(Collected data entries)
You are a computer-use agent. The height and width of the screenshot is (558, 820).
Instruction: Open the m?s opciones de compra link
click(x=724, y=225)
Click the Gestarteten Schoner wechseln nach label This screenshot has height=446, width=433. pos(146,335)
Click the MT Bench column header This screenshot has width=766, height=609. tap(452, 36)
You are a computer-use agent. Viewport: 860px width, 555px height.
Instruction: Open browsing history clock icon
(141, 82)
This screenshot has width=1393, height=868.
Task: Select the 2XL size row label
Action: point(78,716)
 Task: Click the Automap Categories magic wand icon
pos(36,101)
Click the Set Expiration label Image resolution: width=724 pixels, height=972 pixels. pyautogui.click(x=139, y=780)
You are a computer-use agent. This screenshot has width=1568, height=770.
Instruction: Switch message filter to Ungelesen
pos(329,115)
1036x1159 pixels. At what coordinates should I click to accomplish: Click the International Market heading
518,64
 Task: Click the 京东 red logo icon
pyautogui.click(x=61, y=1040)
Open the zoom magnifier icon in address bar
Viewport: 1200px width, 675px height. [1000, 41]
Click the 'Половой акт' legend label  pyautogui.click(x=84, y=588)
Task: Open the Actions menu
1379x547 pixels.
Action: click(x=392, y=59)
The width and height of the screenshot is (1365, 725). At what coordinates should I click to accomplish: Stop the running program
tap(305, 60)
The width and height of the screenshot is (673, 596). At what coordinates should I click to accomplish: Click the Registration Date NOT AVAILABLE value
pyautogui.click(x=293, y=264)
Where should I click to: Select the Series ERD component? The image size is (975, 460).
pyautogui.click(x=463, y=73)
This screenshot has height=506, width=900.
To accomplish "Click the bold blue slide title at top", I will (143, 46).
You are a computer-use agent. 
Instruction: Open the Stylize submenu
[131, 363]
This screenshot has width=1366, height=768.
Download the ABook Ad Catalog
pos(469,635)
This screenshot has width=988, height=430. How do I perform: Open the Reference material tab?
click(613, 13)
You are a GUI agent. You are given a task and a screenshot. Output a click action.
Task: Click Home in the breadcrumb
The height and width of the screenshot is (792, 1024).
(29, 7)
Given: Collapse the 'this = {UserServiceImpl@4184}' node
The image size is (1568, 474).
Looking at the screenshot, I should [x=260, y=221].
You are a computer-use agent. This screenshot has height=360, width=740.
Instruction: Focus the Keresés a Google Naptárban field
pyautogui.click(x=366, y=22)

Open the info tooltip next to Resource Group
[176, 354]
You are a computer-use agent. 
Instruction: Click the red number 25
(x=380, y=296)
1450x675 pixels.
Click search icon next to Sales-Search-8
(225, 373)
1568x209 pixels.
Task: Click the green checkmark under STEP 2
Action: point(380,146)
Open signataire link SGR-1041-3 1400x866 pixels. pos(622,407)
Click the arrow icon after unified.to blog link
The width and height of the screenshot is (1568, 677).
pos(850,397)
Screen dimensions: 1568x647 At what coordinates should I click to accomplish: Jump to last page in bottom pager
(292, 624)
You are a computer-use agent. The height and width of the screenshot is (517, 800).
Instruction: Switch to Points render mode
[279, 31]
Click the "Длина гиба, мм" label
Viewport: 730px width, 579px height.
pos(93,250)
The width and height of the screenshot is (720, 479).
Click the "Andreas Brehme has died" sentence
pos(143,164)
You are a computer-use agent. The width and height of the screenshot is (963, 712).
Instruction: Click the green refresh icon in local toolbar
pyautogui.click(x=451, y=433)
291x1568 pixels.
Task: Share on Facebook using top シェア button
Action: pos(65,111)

* [DIRECTIONS FOR THIS TASK]:
Repeat word for word each line from the one with "You are a computer-use agent. The width" to the end of the records above, inclusive.

* [WRITTEN REPLY]:
You are a computer-use agent. The width and height of the screenshot is (963, 712).
Instruction: Click the green refresh icon in local toolbar
pyautogui.click(x=451, y=433)
291x1568 pixels.
Task: Share on Facebook using top シェア button
Action: pos(65,111)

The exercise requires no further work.